生まれつきなのかな。それとも、後天的に身についたのかな。
私は何でか知らないけど——

——少し先の未来を視ることが出来る。


   ◇  ◇  ◇


※現在、リク依頼の板にてキャラの募集を行っています。
上記URLより、専用のスレッドへ飛ぶことが出来ます。


〜目次〜

キャラ一覧>>10

零話〜視えた未来と結末〜
>>1 >>2 >>5 >>6

一話〜傷跡〜
>>9 >>13

Page:1 2 3 4



Re: 未来視少女【キャラ募集中】 ( No.16 )
日時: 2014/12/24 21:11
名前: フォルテ (ID: nWEjYf1F)

 おかゆは、美味しかったの一言だった。
 中身は醤油味の卵粥で、ごはんも柔らかくて食べやすい。これならたとえ食欲がなくても、胃腸風邪とかで辛いときも食べ切れるだろう。それも義隆君が作ったって言うから、ある意味尊敬する。
 因みにその時聞いた話だけど、私はどうやら丸1日ずっと寝ていたらしい。
 通りで日付感覚が狂ったわけだ。私は1人で納得して、それを見ていた義隆君は首を傾げていたけど、内緒にしておいた。
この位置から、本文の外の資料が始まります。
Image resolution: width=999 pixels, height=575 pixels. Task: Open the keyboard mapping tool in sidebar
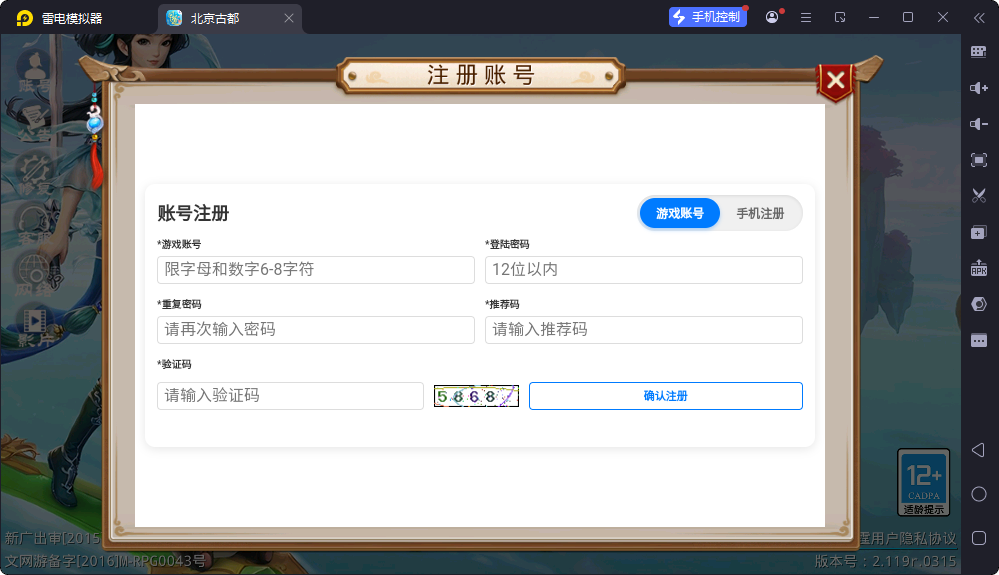979,52
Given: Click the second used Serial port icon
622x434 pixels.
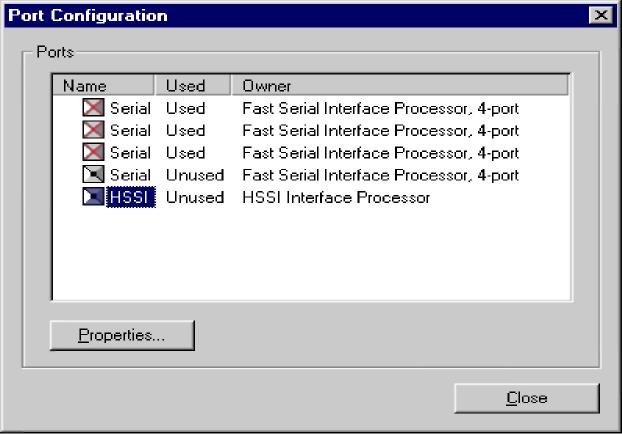Looking at the screenshot, I should [x=93, y=130].
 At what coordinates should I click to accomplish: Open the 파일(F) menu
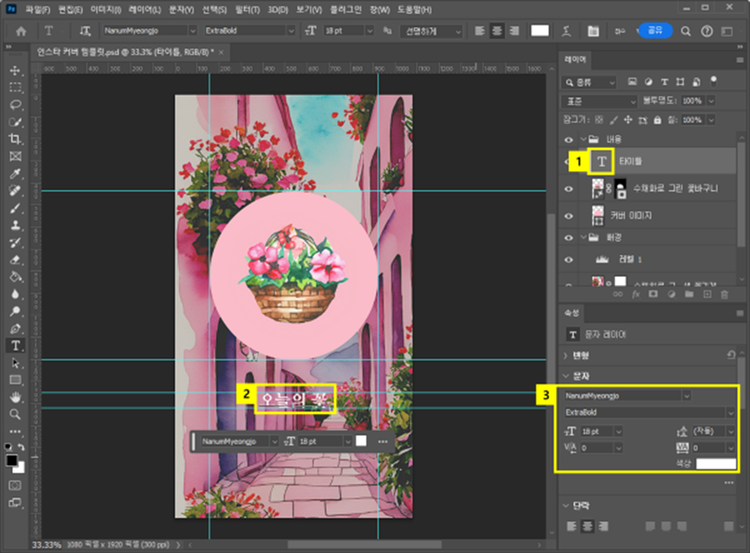point(37,8)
 その後。義隆君は用事があるからって、すぐに家を出て行ってしまった。
 そういえば昨日の夜も、家を出て行く頃合だった気がする。バイトでもしてるのかな。

 ——とりあえず、義隆君の両親に挨拶しておこう。
 あれから一回もお礼言えてなかったし、ここは礼儀として言っておくべきだろう。
 幸いにもお粥のお陰で少し元気が出てきている。階下へ降りよう。


    ◇  ◇  ◇


「あのぅ……」

 リビングへと続く扉を開けて、私はその台詞と共に中に入った。
 昔、小さい頃にやってきたときと全然変わっていなくて、何となく懐かしい。

 しかし、誰もいない。
 おかしいな、義隆君の親は共働きじゃなかったはずだけど。

「……何?」

 すると、小さく涼やかな声が私の鼓膜を揺らした。
 聞き覚えのない声である。そう思いながらリビングを見渡し、視界に入った人物は——

「あ……」

 ——この上なく美人な女性だった。

 とても上品だけど、どこか可憐さも残る雰囲気。
 すらっとしてて、それでいてある程度のスタイルを保てている良いトコ取りの肢体。
 まるで水流のような長い黒髪。曇りのない瞳。まるで砂糖のように白く儚い肌。整った小顔。消え入るような声——
 まるでこの世にある全ての美が1つに集約されたみたいで、同姓だというのに不覚にもドキッとしてしまった。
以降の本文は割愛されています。